La scénariste du film a repéré Clémence via le blog de sa mère, Agnès Hittin. « Elle n'avait aucune expérience dans le cinéma et, au bout de deux essais avec le staff, nous nous sommes rendu compte qu'elle ne pourrait pas apprendre ses répliques par cœur, explique cette dernière. Elle était à la fois très joyeuse et angoissée car elle ne comprenait pas complètement ce qu'on attendait d'elle. » « Emballée » par ce projet, Clémence accepte finalement et improvise. Cette spontanéité contagieuse oblige les acteurs à se réinventer et à « se laisser guider par ce que Clémence a à leur offrir ». « Cette proximité avec des inconnus, c'est difficile pour une enfant trisomique. Au début, elle n'était pas très à l'aise lorsque les acteurs lui témoignaient de l'affection. Sans compter la fatigue qui s'installe après de longues journées de tournage... Mais l'équipe a su s'adapter à ses spécificités et l'a vraiment choyée », se félicite Agnès.
Sans solution éducative
Depuis la fin du tournage, le scénario a bien changé... Déscolarisée depuis décembre 2019, l'apprentie actrice se sent « terriblement seule » et vient gonfler les rangs des élèves en situation de handicap « sans solution » éducative.

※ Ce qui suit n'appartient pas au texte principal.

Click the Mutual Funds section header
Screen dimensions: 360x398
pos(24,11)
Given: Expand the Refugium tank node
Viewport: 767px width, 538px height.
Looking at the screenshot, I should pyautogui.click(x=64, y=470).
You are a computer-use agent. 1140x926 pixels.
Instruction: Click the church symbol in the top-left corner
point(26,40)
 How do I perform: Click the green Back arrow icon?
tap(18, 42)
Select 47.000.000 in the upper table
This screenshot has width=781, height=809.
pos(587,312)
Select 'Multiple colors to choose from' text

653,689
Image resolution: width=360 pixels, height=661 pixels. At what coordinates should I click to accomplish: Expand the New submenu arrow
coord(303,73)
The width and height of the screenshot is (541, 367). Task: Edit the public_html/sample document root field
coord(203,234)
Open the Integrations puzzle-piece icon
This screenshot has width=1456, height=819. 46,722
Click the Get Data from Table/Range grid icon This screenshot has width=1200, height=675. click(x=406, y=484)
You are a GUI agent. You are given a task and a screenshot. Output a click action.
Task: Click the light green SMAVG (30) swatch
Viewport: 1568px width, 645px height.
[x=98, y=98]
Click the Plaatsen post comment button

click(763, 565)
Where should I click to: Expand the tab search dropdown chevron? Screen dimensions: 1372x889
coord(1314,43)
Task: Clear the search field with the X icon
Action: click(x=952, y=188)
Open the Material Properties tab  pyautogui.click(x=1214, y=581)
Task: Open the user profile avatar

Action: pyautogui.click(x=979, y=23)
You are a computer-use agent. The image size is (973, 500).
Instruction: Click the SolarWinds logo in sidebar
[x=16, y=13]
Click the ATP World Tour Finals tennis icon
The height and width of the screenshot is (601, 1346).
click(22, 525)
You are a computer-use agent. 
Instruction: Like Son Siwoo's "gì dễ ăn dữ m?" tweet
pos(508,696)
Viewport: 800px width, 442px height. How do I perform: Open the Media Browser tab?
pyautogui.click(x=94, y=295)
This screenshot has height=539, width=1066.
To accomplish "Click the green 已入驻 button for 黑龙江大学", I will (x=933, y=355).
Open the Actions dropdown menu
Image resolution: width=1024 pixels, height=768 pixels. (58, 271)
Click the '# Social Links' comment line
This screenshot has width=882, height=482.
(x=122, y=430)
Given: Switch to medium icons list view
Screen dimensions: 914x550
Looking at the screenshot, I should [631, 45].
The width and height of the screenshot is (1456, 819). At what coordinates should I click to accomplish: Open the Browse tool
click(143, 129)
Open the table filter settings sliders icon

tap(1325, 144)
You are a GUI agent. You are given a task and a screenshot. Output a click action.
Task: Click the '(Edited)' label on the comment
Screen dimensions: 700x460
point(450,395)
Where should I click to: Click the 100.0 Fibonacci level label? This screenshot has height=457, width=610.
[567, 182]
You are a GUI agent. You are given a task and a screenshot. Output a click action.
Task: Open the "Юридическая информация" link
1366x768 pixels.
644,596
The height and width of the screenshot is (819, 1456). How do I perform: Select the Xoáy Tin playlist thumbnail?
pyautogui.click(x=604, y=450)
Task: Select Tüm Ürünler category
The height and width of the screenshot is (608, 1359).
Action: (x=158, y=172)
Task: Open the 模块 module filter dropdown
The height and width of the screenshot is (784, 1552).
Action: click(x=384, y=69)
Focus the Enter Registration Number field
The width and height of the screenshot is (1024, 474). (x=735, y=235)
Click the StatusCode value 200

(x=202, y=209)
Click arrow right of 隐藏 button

Nouveau synopsis ? Clémence, jeune fille souriante et pleine de vie, recherche « petite » structure spécialisée qui prône une approche ludique et bienveillante, pour s'épanouir sur le plan scolaire et social. Sur Facebook, sa mère lance un appel à la mobilisation pour l'aider à trouver cet établissement adapté. « Comment cette jeune actrice capable de tenir un rôle pour le cinéma peut être, en même temps, déscolarisée aussi longtemps ? C'est incompréhensible ! », s'insurge-t-elle. Avant le tournage, Clémence a passé « sept années exceptionnelles » au sein de l'école spécialisée « Aime la vie », située au cœur de Voisins-le-Bretonneux, une petite ville des Yvelines. Cette structure accueille six enfants en situation de handicap, qui suivent des cours le matin et prennent part à des activités l'après-midi. Le hic, c'est qu'elle est réservée aux enfants de 5 à 12 ans et Clémence vient d'en avoir 13. « Nous avions trouvé une place en Ulis (Unité localisée pour l'inclusion scolaire, ndlr) mais elle s'est fait littéralement virer au bout d'à peine trois mois, regrette Agnès. Les institutrices n'ont pas réussi à comprendre comment fonctionnait Clémence et n'ont pas cherché plus loin... »
Les établissements spécialisés saturés
Depuis, « nous avons contacté, voire harcelé, tous les établissements spécialisés des alentours. En vain, déplore la maman. Il n'y a plus aucune place nulle part, les portes se ferment les unes après les autres ». Selon elle, seul un Institut médico-éducatif a répondu présent mais « il n'était pas adapté aux besoins et au caractère de Clémence ». « Nous avons donc pris la décision qui nous semblait la meilleure, ne pouvant nous résoudre à un simple 'placement', poursuit Agnès. Comme tout parent, nous souhaitons le meilleur pour notre enfant et cherchons un endroit où nous serons certains que notre fille sera pleinement heureuse et épanouie. » En attendant, Agnès, ancienne aide-soignante, s'improvise professeur des écoles et lui fait cours tous les matins. « Je suis une maman, pas une institutrice, donc je fais tout mon possible pour que Clémence ne lâche pas l'école mais ce n'est pas suffisant », ajoute-t-elle.
« Comment font les parents qui travaillent ? Heureusement, ce n'est pas mon cas, sinon quelles solutions aurions-nous ? », questionne la maman qui constate « un manque considérable d'établissements intermédiaires ». « Nous n'avons pas beaucoup de choix, c'est soit l'IME, soit une classe Ulis, observe-t-elle. L'inclusion, c'est bien mais ce n'est pas adapté à tous les enfants. Clémence n'est pas une élève 'comme les autres', elle aime l'école mais à petite dose et affectionne particulièrement le sport et les activités manuelles. » Agnès assure avoir reçu de nombreux soutiens mais aussi des témoignages de parents confrontés aux mêmes difficultés qui, selon elle, « souffrent en silence et se sentent seuls ». « Nous sommes fatigués de devoir sans cesse nous battre mais nous n'abandonnerons pas ! », promet-elle.